21. Я уведу тебя подальше от твоей провинции, чтобы ты не увлекся, часом, историей, не заслуживающей особого доверия, и не начал любоваться собой, размышляя примерно так: «Вот у меня в моей власти провинция, выдержавшая натиск армий величайших в мире городов и разбившая их, когда ради нее шла великая война Карфагена с Римом. Она видела войска четырех римских вождей[392], то есть всей империи, собранные в одном месте, и кормила их. Она вознесла судьбу Помпея, истощила удачливость Цезаря, счастье Лепида отдала другим, — она решила участь их всех;
22. она следила, как разыгрывалось колоссальное зрелище, ясно показавшее смертным, как стремительно бывает падение с вершины на самое дно и сколь различными путями разрушает судьба великое могущество: она видела, как Помпей и Лепид одновременно были сброшены с самого верха на самый низ, хоть и по-разному — Помпей бежал к чужому войску, Лепид — к своему собственному»[393].
Глава I
1. Итак, чтобы отвлечь тебя от всего этого, хоть и много чудесного на Сицилии и вокруг нее, я не стану затрагивать вопросов, касающихся твоей провинции, и обращу твои мысли в другую сторону. Займемся-ка с тобой вопросом, который в предыдущей книге я отложил на потом: почему Нил так разливается в летние месяцы?[394] Философы утверждали, что Данубий по природе своей похож на Нил, потому что-де и истоки его неизвестны и воды в нем летом больше, чем зимой.

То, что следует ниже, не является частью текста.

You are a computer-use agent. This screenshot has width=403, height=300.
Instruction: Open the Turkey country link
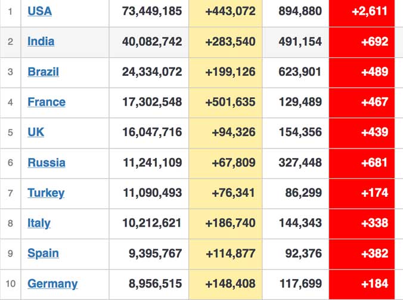(x=46, y=193)
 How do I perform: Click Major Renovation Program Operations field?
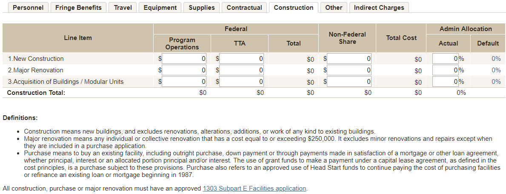(x=184, y=70)
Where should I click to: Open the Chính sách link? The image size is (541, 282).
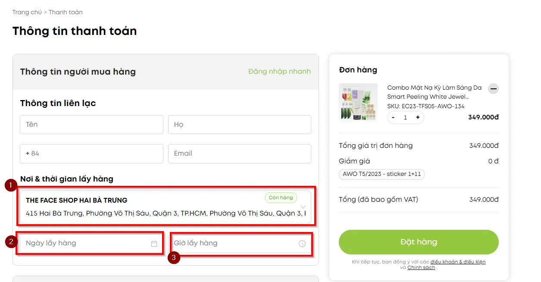[x=421, y=267]
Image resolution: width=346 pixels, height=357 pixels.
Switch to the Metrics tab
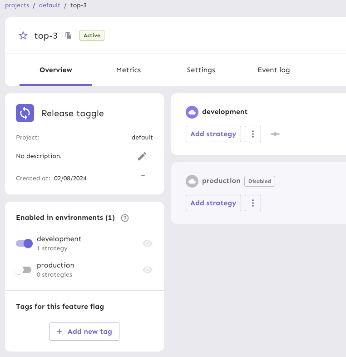129,70
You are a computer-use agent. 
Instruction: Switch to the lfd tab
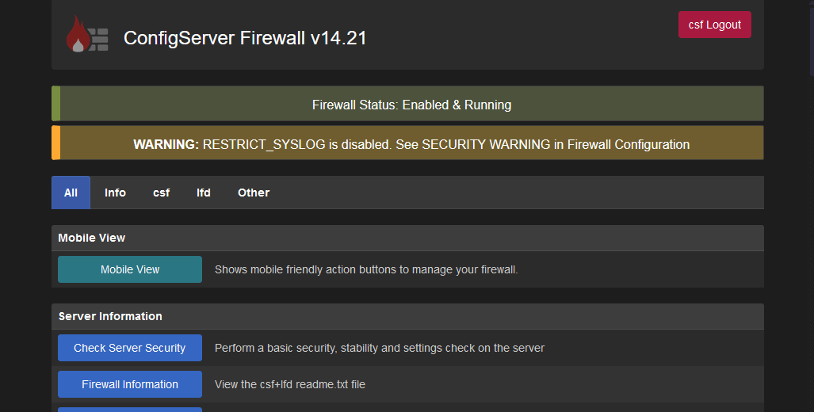click(x=204, y=193)
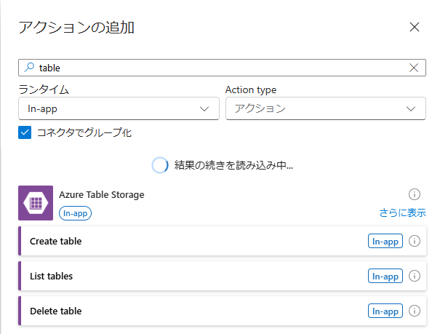Screen dimensions: 440x334
Task: Open info for Azure Table Storage connector
Action: pyautogui.click(x=415, y=194)
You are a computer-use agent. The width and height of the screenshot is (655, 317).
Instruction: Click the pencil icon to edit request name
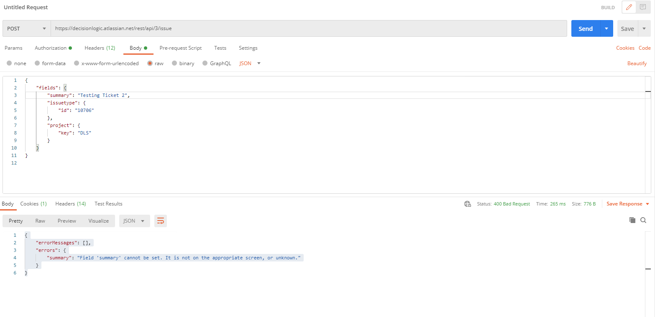tap(629, 7)
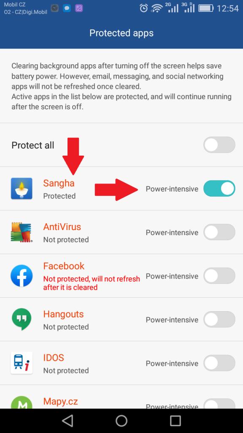This screenshot has width=243, height=433.
Task: Select the Sangha app name label
Action: point(59,184)
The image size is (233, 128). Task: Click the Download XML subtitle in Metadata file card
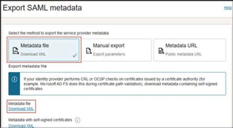click(x=33, y=54)
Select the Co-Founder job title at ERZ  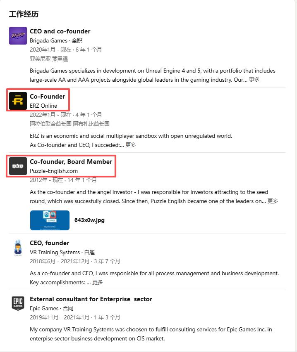tap(48, 96)
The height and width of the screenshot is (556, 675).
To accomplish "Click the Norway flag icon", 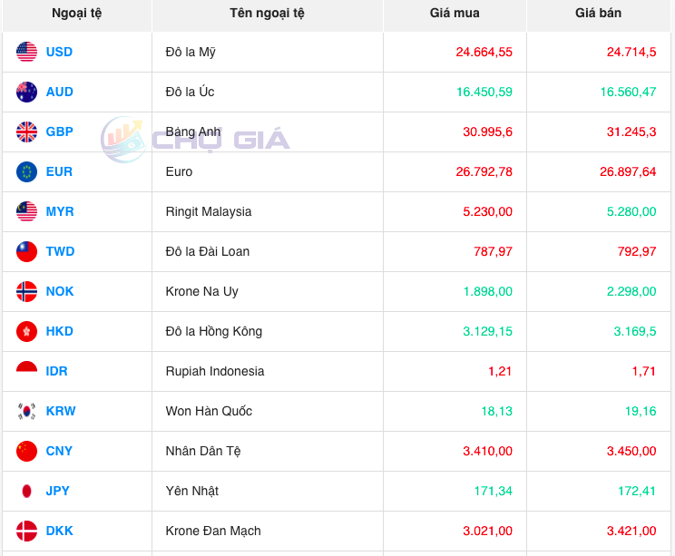I will pos(26,291).
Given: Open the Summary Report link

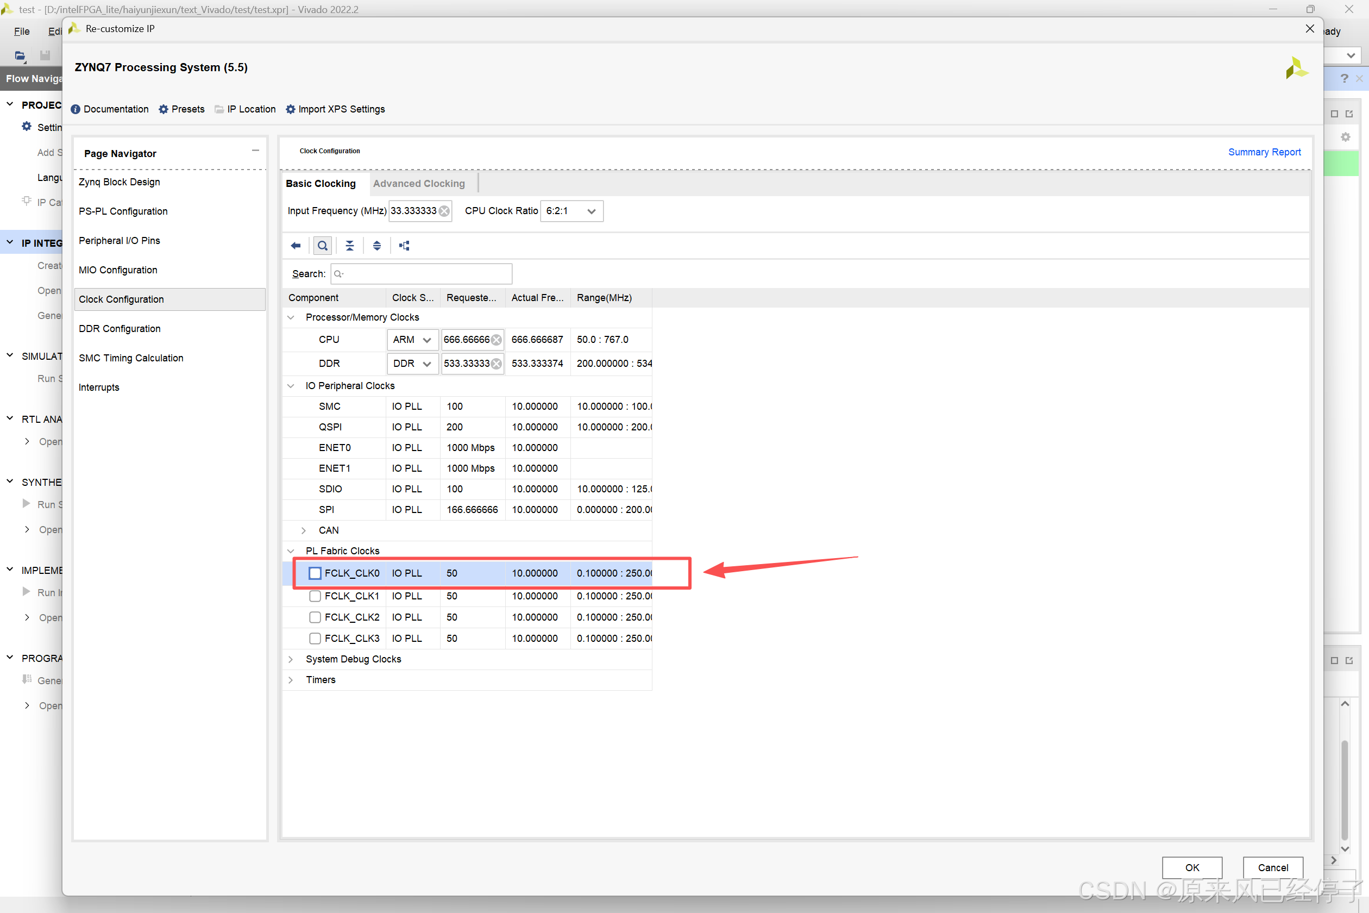Looking at the screenshot, I should [x=1264, y=152].
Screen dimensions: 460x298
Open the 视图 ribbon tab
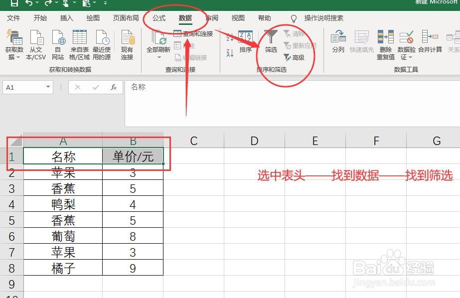[x=238, y=18]
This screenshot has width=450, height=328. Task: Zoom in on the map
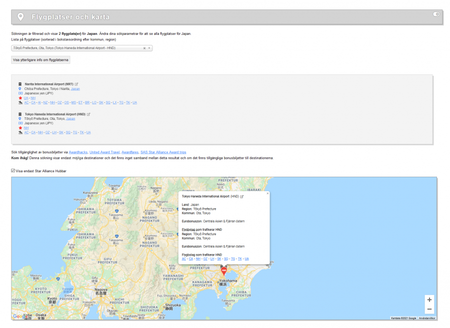[x=430, y=300]

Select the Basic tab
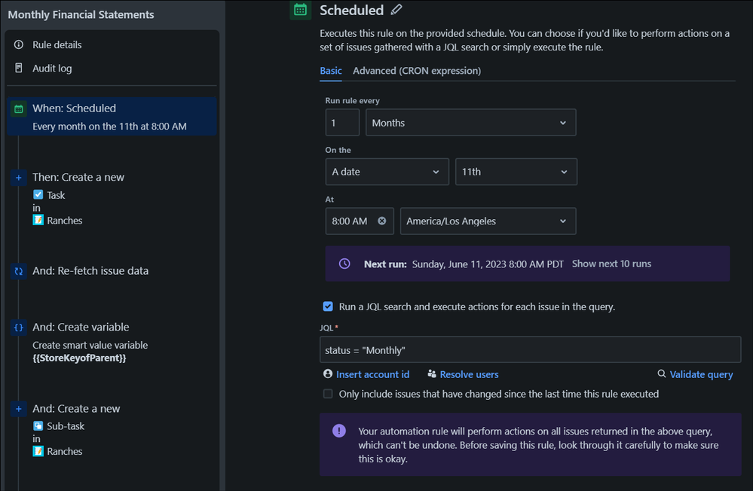pos(330,71)
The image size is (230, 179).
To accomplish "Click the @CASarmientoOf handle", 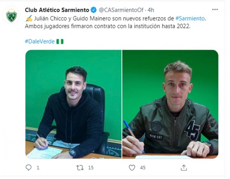I will coord(121,10).
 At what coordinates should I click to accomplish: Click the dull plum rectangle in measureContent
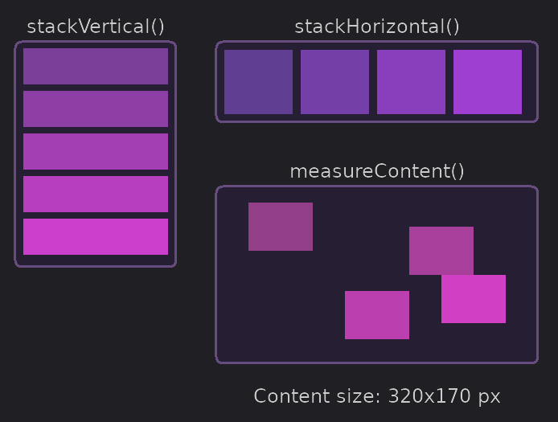pos(281,227)
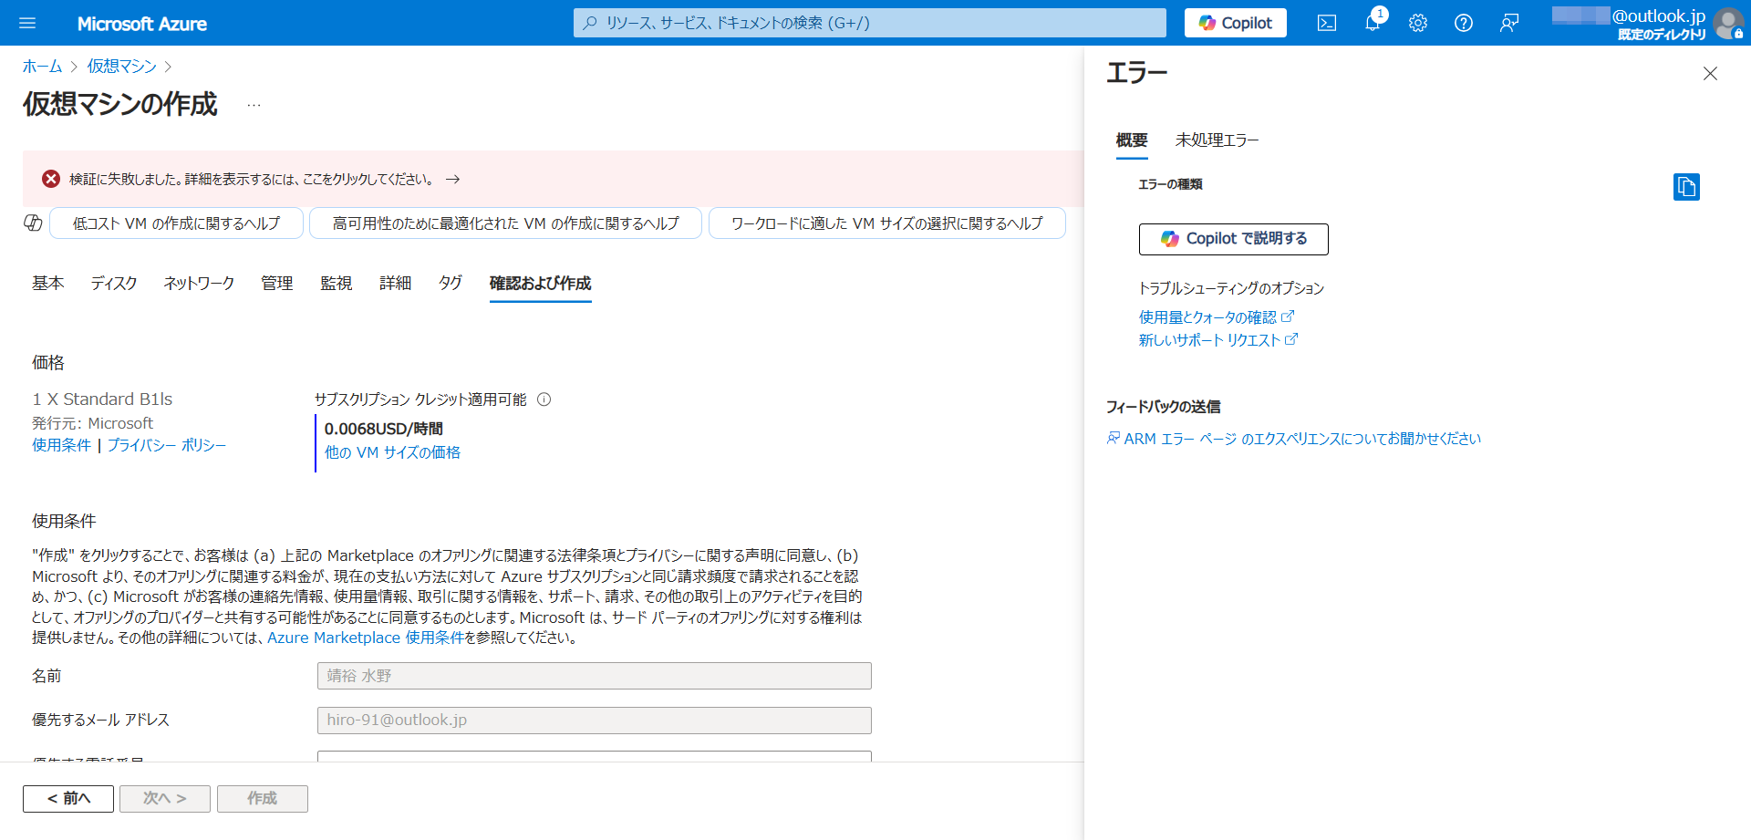Open the 使用量とクォータの確認 link

click(x=1207, y=317)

2. Но оказалось, что это неверно. Истоки Данубия мы обнаружили в Германии; вода в нем действительно начинает подниматься летом, но тогда, когда в Ниле она еще стоит на своем обычном уровне — после первых жарких дней, когда солнце на исходе весны растопит снега; он поглощает их раньше, чем Нил только начинает подниматься, всю же остальную часть лета уровень Данубия понижается, падая до зимнего и даже ниже. Нил же разливается в середине лета, начиная перед восходом Пса и кончая после равноденствия[395].
Глава II
1. Среди потоков, какие природа представила взору человечества, этот благороднейший. Природа распорядилась, чтобы он орошал египетские поля во время самой сильной засухи, чтобы выжженная зноем земля могла впитать воду как можно глубже и ее хватило бы на целый год. Ибо там, ближе к Эфиопии, либо вовсе не бывает дождей, либо очень редко, так что они не в силах оживить непривычную к небесным водам землю.
2. Нил, как ты знаешь, единственная надежда Египта; от его разлива зависит год: много воды — богатый, мало — неурожайный; «там земледелец на небо не смотрит». Почему бы мне не пошутить с моим поэтом? Я могу привести ему и его любимого Овидия: «И травы не возносят мольбы к Юпитеру-Дождедавцу»[396].
3. Если бы можно было узнать, в каком месте Нил начинает подниматься, стали бы ясны и причины его разлива. Теперь же известно лишь, что он протекает по обширным пустыням, разливается болотами, скрывается в непролазных зарослях трав, и только возле Фил блуждающие без определенных границ потоки сливаются воедино. Остров Филы[397], скалистый и со всех сторон обрывистый, образован слиянием двух рек, которые здесь превращаются в одну и текут дальше под именем Нила. На острове этом помещается целый город.